20代のはじめ頃、パントマイムを教わりに行っていた。
そのころ研究生だった劇団のカリキュラムで週に1回授業があって、ほんのさわりを教わった。先生はおかっぱで、下半身のぴっちりしたダンス用のパンタロンをはいたおじさんで、もうこれ以上ないくらいはげしく怪しかった(実は知る人ぞ知る偉い人だった)のだが、わたしは昔から、蛾が街灯にわらわらと集まってしまうように、怪しいところにふらふらと近寄ってしまうたちで、劇団の同期に誘われ、気がつくと夏休みに先生のレッスン場に通うことになっていた。
明るい板の間のレッスン室に、10人位の生徒がぴっちりしたレオタードやレッスン着で並び、黙って一心不乱に身体の節々をぐにゃぐにゃと動かしたり、一歩も移動せずに歩いている動きをしたり、ひとつのテーマに沿って短いインプロビゼーションのようなことをやってみたりする。
やってみると、いかに自分の身体が思うように動かせないか、いかに自身の身体に鈍感か、ということがよくわかる。少しずつ、思い通りに動かせるようになってくると、表現が面白くて仕方なかった。今、また、やりたいなぁと思ったりするのだけれど、新潟にそんなマニアックなことを教えて下さる人はいるのだろうか・・・。しかし、こうやって思い出して書いてみると、しごく地味だと思っていた自分の経験も、やや特殊のような気がしてきた。少なくとも、一般的とは言えないことをいくつかやっている。
パントマイムの教室に来ていた同年代の子で、とても身体の動かし方が魅力的で視点が独特な女の子がいた。その子は某大学の芸術学部で勉強していたのだけれど、わたしが友達とやった芝居を観に来てくれた後、まじめな顔で決心したように、印象的な感想を言ってくれたことがあった。

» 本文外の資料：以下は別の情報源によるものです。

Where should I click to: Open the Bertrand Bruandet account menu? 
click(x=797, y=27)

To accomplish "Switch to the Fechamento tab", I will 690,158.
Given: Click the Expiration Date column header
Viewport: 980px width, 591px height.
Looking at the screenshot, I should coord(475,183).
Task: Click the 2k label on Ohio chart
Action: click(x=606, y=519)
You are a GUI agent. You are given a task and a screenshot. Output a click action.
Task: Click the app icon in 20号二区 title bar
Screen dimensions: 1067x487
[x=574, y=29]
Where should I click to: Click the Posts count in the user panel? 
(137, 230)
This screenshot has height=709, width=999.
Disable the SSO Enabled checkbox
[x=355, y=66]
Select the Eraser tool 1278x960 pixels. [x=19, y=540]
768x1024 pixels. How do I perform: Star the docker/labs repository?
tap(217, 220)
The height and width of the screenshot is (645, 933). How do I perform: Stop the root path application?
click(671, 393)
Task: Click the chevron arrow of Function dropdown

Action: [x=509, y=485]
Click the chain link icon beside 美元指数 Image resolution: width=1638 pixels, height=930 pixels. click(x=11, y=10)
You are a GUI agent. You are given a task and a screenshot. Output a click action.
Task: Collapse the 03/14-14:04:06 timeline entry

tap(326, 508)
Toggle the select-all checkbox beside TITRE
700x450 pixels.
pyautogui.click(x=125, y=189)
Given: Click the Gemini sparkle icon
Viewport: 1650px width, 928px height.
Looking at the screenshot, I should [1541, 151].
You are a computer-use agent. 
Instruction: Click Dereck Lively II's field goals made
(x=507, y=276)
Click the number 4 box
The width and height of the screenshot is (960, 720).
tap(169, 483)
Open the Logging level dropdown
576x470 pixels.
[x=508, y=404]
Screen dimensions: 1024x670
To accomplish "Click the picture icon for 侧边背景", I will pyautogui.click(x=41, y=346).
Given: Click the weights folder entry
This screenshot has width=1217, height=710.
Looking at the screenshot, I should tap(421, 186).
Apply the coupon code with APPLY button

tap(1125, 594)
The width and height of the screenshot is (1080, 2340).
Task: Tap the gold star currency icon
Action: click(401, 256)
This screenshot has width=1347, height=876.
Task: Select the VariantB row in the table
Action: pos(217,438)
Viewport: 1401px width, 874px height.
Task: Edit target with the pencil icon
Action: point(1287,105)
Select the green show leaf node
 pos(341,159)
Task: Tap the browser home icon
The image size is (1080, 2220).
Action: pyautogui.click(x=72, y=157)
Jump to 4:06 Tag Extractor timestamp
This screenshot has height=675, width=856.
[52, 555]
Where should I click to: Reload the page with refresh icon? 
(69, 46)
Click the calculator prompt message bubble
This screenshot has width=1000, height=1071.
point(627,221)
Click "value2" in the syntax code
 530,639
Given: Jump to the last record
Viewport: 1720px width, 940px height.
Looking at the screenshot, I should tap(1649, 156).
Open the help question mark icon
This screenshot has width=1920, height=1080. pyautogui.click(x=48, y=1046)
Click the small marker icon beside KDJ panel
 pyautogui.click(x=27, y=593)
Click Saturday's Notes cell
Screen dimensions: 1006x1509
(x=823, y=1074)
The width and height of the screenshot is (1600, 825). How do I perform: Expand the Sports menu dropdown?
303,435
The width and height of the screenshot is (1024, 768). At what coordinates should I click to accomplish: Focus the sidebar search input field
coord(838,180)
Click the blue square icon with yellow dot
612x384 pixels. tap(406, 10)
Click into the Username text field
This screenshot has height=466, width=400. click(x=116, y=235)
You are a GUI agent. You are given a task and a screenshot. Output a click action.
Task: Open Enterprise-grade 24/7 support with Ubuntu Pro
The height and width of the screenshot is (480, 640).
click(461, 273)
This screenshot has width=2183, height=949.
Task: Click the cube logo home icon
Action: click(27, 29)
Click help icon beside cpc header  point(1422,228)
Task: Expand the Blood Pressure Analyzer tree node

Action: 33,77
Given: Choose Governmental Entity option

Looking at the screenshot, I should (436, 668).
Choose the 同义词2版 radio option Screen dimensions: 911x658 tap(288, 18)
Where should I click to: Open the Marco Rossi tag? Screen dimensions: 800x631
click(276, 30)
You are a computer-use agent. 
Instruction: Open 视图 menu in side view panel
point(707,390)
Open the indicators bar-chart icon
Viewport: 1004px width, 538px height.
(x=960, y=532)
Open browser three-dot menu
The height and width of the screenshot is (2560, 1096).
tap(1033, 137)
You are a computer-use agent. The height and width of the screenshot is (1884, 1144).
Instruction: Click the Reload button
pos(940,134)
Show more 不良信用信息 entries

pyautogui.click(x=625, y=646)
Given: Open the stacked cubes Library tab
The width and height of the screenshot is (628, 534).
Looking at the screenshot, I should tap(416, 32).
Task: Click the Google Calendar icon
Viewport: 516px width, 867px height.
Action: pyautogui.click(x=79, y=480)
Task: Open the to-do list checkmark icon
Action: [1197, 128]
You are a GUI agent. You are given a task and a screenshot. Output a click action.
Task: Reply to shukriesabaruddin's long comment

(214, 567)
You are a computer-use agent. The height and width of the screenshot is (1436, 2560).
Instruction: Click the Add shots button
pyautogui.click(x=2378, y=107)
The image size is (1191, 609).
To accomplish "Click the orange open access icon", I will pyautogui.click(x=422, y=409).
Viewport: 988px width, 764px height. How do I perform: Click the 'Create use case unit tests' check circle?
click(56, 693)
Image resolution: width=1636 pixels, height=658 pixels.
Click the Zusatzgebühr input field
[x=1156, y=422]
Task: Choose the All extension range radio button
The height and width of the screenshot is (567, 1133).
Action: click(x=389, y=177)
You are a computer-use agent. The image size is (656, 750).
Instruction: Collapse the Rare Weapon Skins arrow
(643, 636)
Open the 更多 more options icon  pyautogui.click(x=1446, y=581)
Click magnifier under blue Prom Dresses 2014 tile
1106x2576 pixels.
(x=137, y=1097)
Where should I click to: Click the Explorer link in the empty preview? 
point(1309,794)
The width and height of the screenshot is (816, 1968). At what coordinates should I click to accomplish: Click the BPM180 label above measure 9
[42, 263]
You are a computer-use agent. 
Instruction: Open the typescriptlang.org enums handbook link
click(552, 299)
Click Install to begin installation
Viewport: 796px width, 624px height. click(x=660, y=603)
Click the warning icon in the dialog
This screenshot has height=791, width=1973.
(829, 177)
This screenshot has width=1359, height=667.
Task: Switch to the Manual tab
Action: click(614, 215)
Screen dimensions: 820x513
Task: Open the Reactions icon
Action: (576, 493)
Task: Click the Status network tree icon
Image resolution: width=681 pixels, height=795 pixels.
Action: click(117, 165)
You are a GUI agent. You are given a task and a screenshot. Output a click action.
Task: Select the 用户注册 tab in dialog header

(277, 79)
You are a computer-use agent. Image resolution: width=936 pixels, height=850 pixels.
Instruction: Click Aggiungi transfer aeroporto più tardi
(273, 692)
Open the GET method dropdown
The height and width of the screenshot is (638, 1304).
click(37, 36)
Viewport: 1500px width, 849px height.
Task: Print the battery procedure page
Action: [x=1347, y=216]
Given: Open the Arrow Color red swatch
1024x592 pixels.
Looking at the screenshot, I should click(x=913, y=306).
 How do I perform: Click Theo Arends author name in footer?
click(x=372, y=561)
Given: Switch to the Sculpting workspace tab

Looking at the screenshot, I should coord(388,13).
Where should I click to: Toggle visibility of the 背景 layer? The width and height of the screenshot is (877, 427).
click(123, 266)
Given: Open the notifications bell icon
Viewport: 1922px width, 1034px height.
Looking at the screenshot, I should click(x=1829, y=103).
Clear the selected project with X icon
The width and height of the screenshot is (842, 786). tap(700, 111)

「なんかさ、舞台でパンツとか見えちゃうと引くじゃん。見えそうだけど、絶対見えない方がいいんだよ。だからもう、練習の時にすごい真剣に、絶対パンツ見えないように猛特訓するの。『そこ!パンツ見えてる!今の動きもいっかい!』て。」
(ちなみにその芝居は、パンツどころの話ではなく、わたしと相手役の男子共々水着を着て出るシーンがあった。)
かなりどうでもいいことに全力を傾けているちょっとアレな集団にも見える、彼女らのパンツ露出不可に傾けるひたむきな熱心さを一瞬白昼夢に見て、彼女のアドバイスに、ははあ、上には上がいる、と思ったのだった。
ただいまのéquation(方程式)
語学=フランス語+おじさんおばさん+若者÷プレ不惑の彷徨える講師×パンツ遮蔽にかける女子大生の情熱
フランス語のどこがいいのか、と聞かれた時に、その良さを伝えるのはなかなか難しい。 確かに、響きが独特の美しさを持っている言葉だと思うし、表現方法も面倒くさくていい。 (「面倒くさくていい」という褒め言葉が存在するのかはわからないけれど)
ただ、わたしが最も惹かれたのはその美しさや精巧さを通り越して、すっげ馬鹿馬鹿し、ということに全力投球するフランス語文化の懐の広さだったわけです。まぁ、その美しさや精巧さあっての馬鹿馬鹿しさの輝きなんでしょう。
そういうのがいいの!という人だったので、やっぱりフランスに行っても、そういうのに正面衝突することが多く、そういう知識ばっかりがついて帰ってきてしまった。
(例えば、語学学校の演劇クラスでナンセンスな猟奇的ホラーストーリーばかりが入っている「Le Grand-Guignol」とかをやったりしていた。留学生にそんなアブナイ作品を演じさせた先生も先生だ。)
今思い返してみると、あの頃わけもわからず飛び込んでいた、くだらなさへの数々の真剣なアプローチが、今のわたしのルーツになっているのだなとつくづく思う。しかし、あの頃の真剣さは全然足りてなくて、中途半端に格好つけて格好わるかった。ああ、今、一番わたしに足りないのは、あのパンツ隠匿への苛烈な情熱なんだろう。